The phasing out of third party cookies is going to change the face of digital advertising as we know it. Here's how your brand can balance the need to deliver relevant messaging in a privacy-first advertising landscape.
You’ll have no doubt heard about the cookieless future over the past few months, the impending era in which third party cookies, the critical component of digital advertising and analytics, will be sunsetted across many of the world’s leading web browsers including Safari, Chrome and Firefox.
Third-party cookies have allowed advertisers to follow internet users across the web and target them with ads, giving unique insight into how audiences behave in a way other forms of media simply cannot do. But this has, many feel, been at the expense of people’s privacy online.
Google’s deadline to remove third-party cookies from Chrome by the end of this year is fast approaching and the media industry is on the verge of the single biggest change to digital advertising since its inception.
Forget about workarounds
As we’ve been able to deliver relevant ads to consumers across the web using third-party cookies as the basis of targeting, there has been a huge erosion of trust from consumers.
In fact, a recent YouGov survey found 72% of British consumers are worried about their personal data, while at the same time 49% of industry professionals listed cookie deprecation as their top media challenge in 2021.
There is no avoiding the fact that if we don’t evolve our approach to privacy and the implications on advertising we risk the death of the open web as we know it.
The attribution challenge
The decline in third-party cookies leaves advertisers trying to figure out how to plug the cookie-shaped hole left in their attribution strategies.
With the loss of third-party cookies and transferable user IDs, data is now trapped within “walled gardens” such as Google and Facebook. You can still make use of this data – just not in exactly the same way, and only on the platforms terms. This is where the concept of data “clean rooms” comes in.
For example, Google will allow advertisers to assess data within the Google ecosystem. Google’s Ads Data Hub allows you to analyse ad performance and upload first-party data to segment audiences, analyse reach and frequency, and analyse different attribution models.
This is certainly useful within a single platform, but still leaves a major challenge of more holistic attribution modelling across different networks. We are already seeing the first examples of this now across Google and Facebook since the recent Apple iOS 14.5 update.

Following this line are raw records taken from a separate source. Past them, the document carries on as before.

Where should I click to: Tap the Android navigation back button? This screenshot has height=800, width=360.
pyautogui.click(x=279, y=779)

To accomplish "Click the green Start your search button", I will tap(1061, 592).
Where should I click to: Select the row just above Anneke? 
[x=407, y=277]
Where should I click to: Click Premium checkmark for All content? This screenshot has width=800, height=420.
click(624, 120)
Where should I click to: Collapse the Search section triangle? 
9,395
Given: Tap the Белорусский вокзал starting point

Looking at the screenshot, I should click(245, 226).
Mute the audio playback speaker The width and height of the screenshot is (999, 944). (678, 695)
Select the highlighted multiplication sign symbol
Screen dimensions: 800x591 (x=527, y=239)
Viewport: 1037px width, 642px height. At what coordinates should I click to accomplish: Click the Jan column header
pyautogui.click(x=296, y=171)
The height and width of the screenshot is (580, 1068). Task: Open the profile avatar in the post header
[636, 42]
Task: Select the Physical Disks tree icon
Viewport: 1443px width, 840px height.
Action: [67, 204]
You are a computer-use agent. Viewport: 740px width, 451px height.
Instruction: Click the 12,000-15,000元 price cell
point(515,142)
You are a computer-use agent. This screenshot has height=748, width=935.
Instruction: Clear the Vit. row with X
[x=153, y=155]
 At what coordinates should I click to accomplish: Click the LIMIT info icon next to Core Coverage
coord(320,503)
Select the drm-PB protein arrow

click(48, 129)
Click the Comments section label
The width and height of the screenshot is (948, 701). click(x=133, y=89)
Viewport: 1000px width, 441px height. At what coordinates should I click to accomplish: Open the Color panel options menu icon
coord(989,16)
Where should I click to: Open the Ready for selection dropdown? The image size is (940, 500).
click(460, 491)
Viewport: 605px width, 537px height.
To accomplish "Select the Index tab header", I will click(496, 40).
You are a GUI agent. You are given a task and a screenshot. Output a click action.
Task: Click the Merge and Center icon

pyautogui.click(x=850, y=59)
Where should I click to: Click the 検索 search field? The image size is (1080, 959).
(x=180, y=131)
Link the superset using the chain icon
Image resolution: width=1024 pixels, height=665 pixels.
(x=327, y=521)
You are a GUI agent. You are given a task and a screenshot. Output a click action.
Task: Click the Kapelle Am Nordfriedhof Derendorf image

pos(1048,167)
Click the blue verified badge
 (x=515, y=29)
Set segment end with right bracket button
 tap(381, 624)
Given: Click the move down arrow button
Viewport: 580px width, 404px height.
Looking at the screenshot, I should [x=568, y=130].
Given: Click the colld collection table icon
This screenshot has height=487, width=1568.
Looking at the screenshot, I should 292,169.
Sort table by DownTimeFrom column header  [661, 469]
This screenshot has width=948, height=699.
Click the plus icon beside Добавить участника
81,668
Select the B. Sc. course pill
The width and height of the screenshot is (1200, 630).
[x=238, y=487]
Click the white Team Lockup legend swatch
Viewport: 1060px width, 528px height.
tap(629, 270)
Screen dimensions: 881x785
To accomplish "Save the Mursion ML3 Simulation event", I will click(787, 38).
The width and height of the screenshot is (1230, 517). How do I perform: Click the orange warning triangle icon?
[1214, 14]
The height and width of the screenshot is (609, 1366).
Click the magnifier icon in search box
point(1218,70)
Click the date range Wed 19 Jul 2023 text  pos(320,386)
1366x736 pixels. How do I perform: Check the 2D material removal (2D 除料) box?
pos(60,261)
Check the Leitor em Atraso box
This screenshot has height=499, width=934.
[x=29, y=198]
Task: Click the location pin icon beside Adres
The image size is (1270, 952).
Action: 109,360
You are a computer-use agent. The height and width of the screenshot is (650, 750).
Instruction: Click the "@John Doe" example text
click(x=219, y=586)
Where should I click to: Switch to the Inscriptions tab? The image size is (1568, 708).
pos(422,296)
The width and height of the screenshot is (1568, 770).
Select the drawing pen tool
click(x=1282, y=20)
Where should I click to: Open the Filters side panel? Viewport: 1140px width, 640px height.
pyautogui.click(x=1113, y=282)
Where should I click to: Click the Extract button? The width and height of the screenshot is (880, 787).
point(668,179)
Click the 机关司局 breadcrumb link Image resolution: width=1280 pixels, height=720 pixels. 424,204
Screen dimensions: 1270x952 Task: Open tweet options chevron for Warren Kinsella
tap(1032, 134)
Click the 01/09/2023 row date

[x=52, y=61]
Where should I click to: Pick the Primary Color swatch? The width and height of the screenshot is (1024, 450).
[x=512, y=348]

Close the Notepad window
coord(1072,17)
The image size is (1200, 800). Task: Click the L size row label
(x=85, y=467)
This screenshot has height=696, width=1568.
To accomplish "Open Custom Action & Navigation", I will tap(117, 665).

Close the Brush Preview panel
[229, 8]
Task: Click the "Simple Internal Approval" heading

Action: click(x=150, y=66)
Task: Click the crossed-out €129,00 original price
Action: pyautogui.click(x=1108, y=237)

The biggest impact will be on those types of advertising likely to come earlier in the process than the last click before conversion/sale than others, and without cookies, advertisers are at risk of being misled into thinking that the end-of-journey (last-click activities) are more effective than they really are.
What this means for ad targeting
For many years now, advertisers have been able to target ads against audiences based on data aggregated from third-party cookies. This hyper-specific targeting has been one of the main drivers of advertising spend away from traditional media and into digital media.
The types of advertising most impacted by the phasing out of third-party cookies will be those relying on publisher-shared data to power advertising targeting which includes tactics such as:
- Programmatic display
- Multi-channel remarketing
- Native advertising
Building a robust strategy for the collection and curation of first-party data will be essential to counteract the loss in third-party data for ad targeting. Specific tactics to create authenticated first-party audiences will vary widely, but the common theme will be value exchange.
Your first-party data can be used to sync with platforms such as Facebook and Google, who will match your data against anonymised users for more accurate targeting that is likely to help advertisers retain the relevance they’ve become accustomed to over the past few years. In short, the more first-party data you can bring to the table, the better the chance of any third-party data matching the characteristics of your existing customers.
From context to cookies, and back again
Before third-party cookies, brands bought ad space using contextual targeting. For example, Nike may have simply chosen to display ads on websites whose readers were likely to buy sportswear, such as Sky Sports or Men’s Fitness. However, in the late 2000’s most advertisers pivoted to one-to-one, hyper-personalised advertising which relied upon third-party cookies.
The loss of third-party cookies will see the addressable audience pool reduce dramatically, and in order to reach new audiences at a greater scale, businesses must turn back to contextual advertising as a privacy friendly targeting tactic.
Keyword targeting via paid search is an example of contextual targeting, as is placement targeting via display networks. And when run correctly, you’ll be reaching the right people, at the right time, in the right place with your advertising.
However, with more advertisers turning to contextual over the coming months, strong creative will become even more crucial for your business to cut through the noise as advertisers move from a 1:1 to a 1-to-many targeting approach.
A new dawn for digital advertising
Third-party cookies and the many tactics they’ve supported will be gone some time in 2022. The question is how you will evolve in response.
The biggest challenge facing advertisers is around resetting expectations around reporting and attribution. We have become accustomed to granular, user level reporting thanks to third-party cookies which will become impractical in the future.
We will need to become comfortable with imperfect reporting and able to dissect the conflicting models that may be presented by different advertising platforms.
This could actually incentivise brands to dedicate the majority of their ad investments within one platform to reduce the fragmentation of data and insights. Platforms like Google are in a great position to offer this as they have coverage across the worlds largest display, video and search platforms.
The irony here could be that increased user privacy leads to big tech platforms capturing an even greater share of advertising revenues.